1. protein buffer system 2. carbonic acid-bicarbonate buffer system 3. phosphate buffer system
32
Where are protein buffer systems found?
intracellular fluids, plasma
33
How do amino acids act as a buffer?
- contains at least 1 carboxyl group (-COOH) that acts as an acid and releases H+ - contains at least 1 amino group (-NH2) that acts as a base and combines with H+
34
How does the carbonic acid-bicarbonate buffer system work?
- HCO3- acts as weak base and takes in excess H+ before dissociating into H2O and CO2 - H2CO3 acts as a weak acid and dissociates into H+ and HCO3
35
How does the phosphate buffer system work?
- H2PO4- acts as a weak acid and releases H+ into a solution | - HPO4 (2-) acts as a weak base by absorbing H+
36
Increased rate and depth of breathing causes...
- more CO2 to be exhaled - [H+] decreases - increases blood pH (more alkaline)
37
Decreased rate and depth of breathing causes...
- less CO2 to be exhaled - {H+] increases - decreases blood pH (more acidic)
38
How does the kidney excrete H+?
- intercalated cells in CD and tubular cells in PCT play important role - Na+/H+ antiporters and H+ pumps secrete H+ into tubular filtrate
39
How else does the kidney regulate pH?
- synthesize new bicarbonate and reabsorb filtered bicarbonate to keep blood levels high
40
What is acidosis?
blood pH below 7.35; causes depression of CNS through depression of synaptic transmission
41
What is alkalosis?
blood pH above 7.45; causes overexcitability of CNS through facilitation of synaptic transmission
42
What are disorders of blood PCO2?
respiratory acidosis and alkalosis
43
What are disorders of bicarbonate concentration?

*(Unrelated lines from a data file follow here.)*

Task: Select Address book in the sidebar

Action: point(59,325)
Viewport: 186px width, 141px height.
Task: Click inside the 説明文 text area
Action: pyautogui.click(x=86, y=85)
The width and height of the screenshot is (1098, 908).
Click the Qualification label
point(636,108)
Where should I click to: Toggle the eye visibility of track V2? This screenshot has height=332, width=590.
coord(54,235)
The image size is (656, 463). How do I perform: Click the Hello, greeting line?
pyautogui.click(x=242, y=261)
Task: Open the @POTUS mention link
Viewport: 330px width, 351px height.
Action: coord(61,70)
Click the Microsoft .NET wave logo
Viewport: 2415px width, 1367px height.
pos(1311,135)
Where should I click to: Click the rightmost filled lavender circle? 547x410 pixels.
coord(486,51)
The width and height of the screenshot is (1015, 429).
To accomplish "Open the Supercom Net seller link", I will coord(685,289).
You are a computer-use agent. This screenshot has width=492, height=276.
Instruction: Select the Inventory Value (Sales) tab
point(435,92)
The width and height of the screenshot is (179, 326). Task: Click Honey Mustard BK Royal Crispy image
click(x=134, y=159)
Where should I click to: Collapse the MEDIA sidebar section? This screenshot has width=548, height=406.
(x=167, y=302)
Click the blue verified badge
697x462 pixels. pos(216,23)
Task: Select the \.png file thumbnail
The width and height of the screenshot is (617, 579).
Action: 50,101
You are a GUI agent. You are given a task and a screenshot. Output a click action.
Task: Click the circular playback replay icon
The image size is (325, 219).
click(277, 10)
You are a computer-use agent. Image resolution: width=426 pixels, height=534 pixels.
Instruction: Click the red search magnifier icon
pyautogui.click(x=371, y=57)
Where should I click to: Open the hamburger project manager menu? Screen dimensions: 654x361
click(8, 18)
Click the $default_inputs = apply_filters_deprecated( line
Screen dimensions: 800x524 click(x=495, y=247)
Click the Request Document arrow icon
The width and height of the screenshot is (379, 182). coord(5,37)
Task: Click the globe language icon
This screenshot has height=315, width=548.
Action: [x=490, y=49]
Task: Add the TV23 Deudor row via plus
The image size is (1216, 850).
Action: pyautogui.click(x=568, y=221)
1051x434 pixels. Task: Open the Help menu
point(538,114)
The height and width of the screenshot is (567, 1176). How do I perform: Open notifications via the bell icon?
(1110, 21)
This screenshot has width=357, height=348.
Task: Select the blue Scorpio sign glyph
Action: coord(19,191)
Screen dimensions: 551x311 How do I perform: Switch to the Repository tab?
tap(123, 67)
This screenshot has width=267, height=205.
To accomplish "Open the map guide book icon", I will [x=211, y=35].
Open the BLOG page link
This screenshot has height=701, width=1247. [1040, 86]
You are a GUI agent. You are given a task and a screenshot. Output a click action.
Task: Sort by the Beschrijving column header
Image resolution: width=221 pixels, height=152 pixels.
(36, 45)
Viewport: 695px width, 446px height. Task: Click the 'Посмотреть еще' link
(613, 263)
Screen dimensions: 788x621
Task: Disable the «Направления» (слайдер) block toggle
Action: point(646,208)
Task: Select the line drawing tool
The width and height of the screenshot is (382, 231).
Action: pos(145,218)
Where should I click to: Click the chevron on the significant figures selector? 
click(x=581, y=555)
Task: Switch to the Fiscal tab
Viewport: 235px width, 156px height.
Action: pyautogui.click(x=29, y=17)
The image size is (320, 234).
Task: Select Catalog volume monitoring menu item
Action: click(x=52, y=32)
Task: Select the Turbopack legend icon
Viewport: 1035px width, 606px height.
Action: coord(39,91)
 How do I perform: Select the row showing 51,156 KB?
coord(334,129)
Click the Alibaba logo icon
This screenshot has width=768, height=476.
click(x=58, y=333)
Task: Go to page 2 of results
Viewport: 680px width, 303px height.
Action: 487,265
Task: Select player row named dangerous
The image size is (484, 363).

metabolic acidosis and alkalosis
44
What are two methods of compensation for acid-base imbalances?
respiratory and renal
45
What is compensation?
physiological response to acid-base imbalance that attempts to normalize arterial pH
46
What is respiratory compensation?
hyperventilation or hypoventilation due to metabolic imbalance
47
What is renal compensation?
changes in secretion/reabsorption of H+ and HCO3- due to respiratory imbalance
48
What is respiratory acidosis?
elevation of PCO2 in arterial blood due to lack of CO2 removal
49
What are possible causes for resp acidosis?
emphysema, pulmonary edema, airway obstruction
50
What are treatment options for resp acidosis?
- ventilation therapy to increase CO2 exhalation | - IV administration of bicarbonate
51
How does renal compensation work in resp acidosis?
increases H+ secretion and bicarb reabsorption to increase blood pH
52
What is respiratory alkalosis?
arterial blood PCO2 is too low
53
What are possible causes for resp alkalosis?
hyperventilation due to high altitude, pulmonary disease, anxiety
54
What are treatment options for resp alkalosis?
rebreathe into paper bag; inhale air with higher than normal [CO2]
55
How does renal compensation function in resp alkalosis?
decrease H+ excretion and bicarb reabsorption to decrease blood pH
56
What is metabolic acidosis?
arterial blood [bicarb ion] is too low, decreasing blood pH
57
What are possible causes for metabolic acidosis?
- excessive loss of HCO3- through diarrhea/kidney dysfunction - accumulation of acid (ketosis with dieting/diabetes) - kidney failing to remove H+
58
How does respiratory compensation function in metabolic acidosis?
hyperventilation to get rid of CO2
59
What is possible treatment for metabolic acidosis?
IV administration of sodium bicarbonate
60
What is metabolic alkalosis?
arterial blood [bicarb ion] is too high, increasing blood pH
61
What are possible causes of metabolic alkalosis?
vomiting, gastric suctioning, excessive intake of alkaline (antacid) drugs
62
What is possible treatment for metabolic alkalosis?
fluid and electrolyte therapy
63
How does respiratory compensation function in metabolic alkalosis?